Thanks for the reply!

apoc519
04-25-2007, 04:26 PM
the script can be as simple as what Sphere wrote or with an interface like mine which only took me maybe a day and a half to write with all the extra options. I havn't really used it in production because I've been stuck doing cloth sim for the last few months so I havn't needed it. I think it's a really useful alternative to instances for things like debris when its close up and you need to see that interaction.

Theres a couple of major problems to overcome though. The biggest problem is I have no idea how to cache something like this. I have just been rendering it on the fly so far. Because you have geometry being created on the fly you need a caching system that can handle that. The built in Nima system is no good.

Sphere♥
04-26-2007, 05:21 PM
Perhaps a clever full script could be able to take care of managing a scene filled with spawned rigid bodies, including deleting them on rewind and even possibly baking them (using an external data file?), but it might take a significant time investment to write such a management system and it might be slow. But yes, since it's not native Maya functionality you're looking at implementing it programmatically. I've managed to "bake" with MEL the geometry alone (existing, not spawned) from Nima rigid bodies, which allowed to not require Nima down the line on other machines.

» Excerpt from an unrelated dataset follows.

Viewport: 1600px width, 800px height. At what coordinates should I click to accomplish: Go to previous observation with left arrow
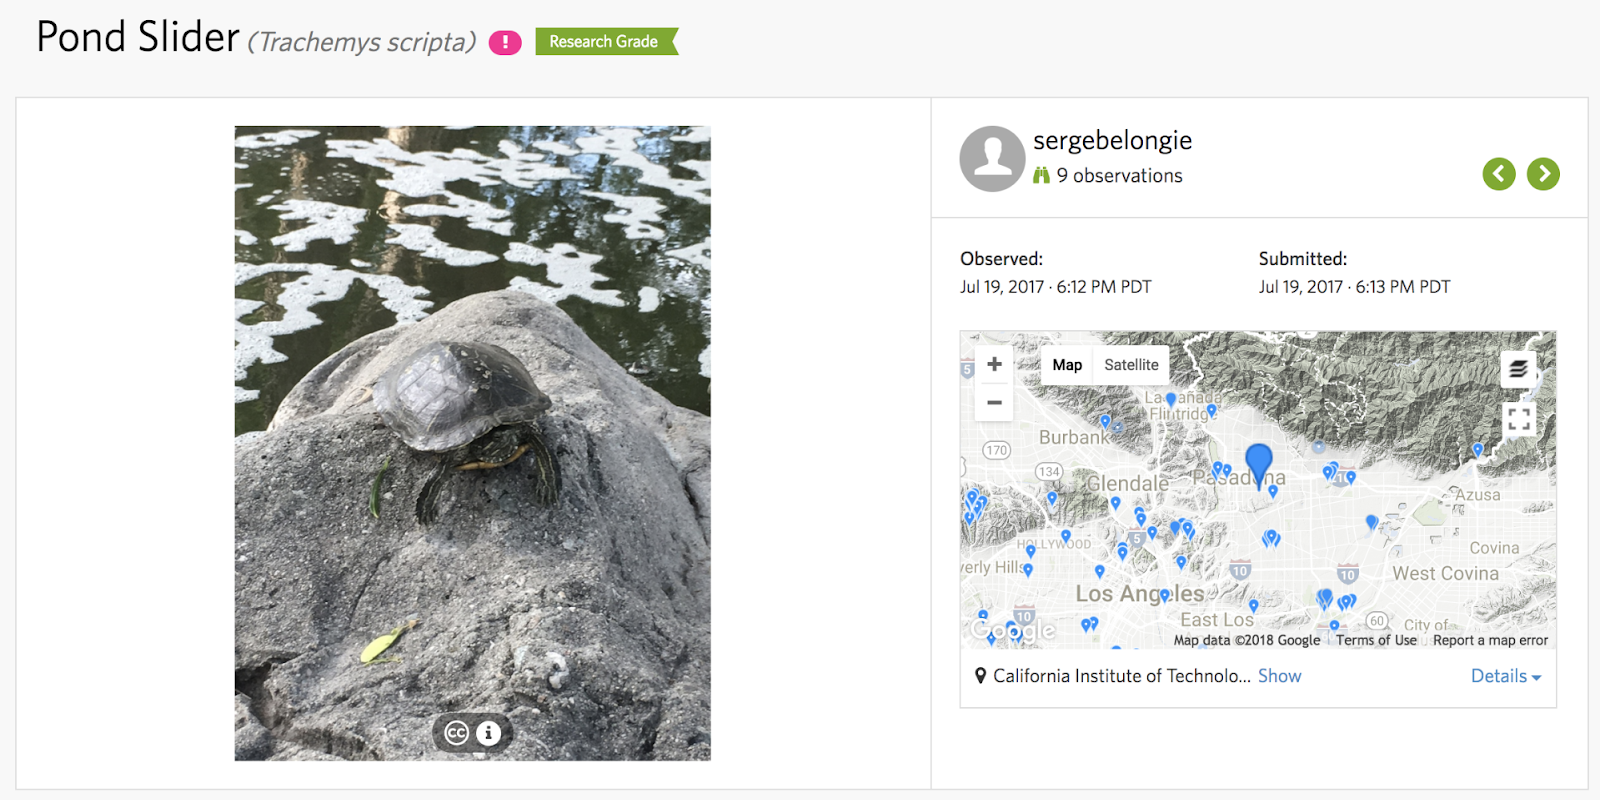[1498, 174]
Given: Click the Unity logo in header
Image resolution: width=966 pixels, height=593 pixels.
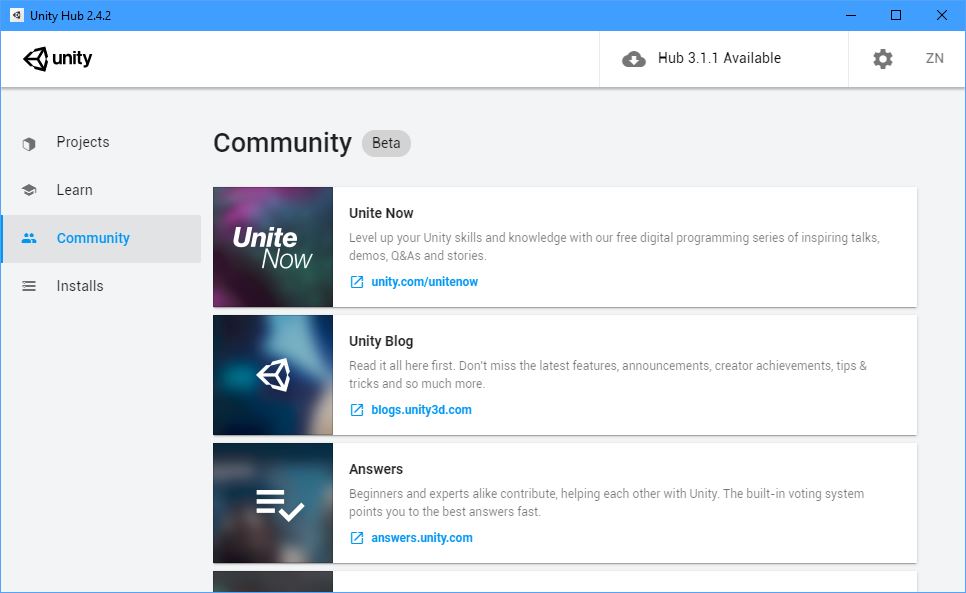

Nima is no longer beta! I think it's really geared to PC game developpers (makes sense). But there is a serious issue which has pretty well made me stop playing with it. There is a memory leak happening when you use it, it's a small leak but becomes a major problem when thousands of rigid bodies are simulated. Feeling Software is looking into it (http://www.feelingsoftware.com/bugzilla/show_bug.cgi?id=271), I'm waiting for that fix to get going with Nima again.

p.s.: thanks mandark1011 for encouraging my mediocrity, it helps me learn to do very quick and dirty tests, so we share. It's quick and easy if I don't have a high bar to strive for, and it's the fun part rather than the work part.

westiemad
04-27-2007, 08:19 AM
is there a mel command reference for the plugin?

Sphere♥
04-27-2007, 03:01 PM
is there a mel command reference for the plugin?Not that I'm aware of. But most of their syntax follows Maya's rigid body syntax, for example: for nxrigidbody you can look up Maya's rigidbody command for syntax. Other than that I just look at the commands issued by the menus and in the Script Editor.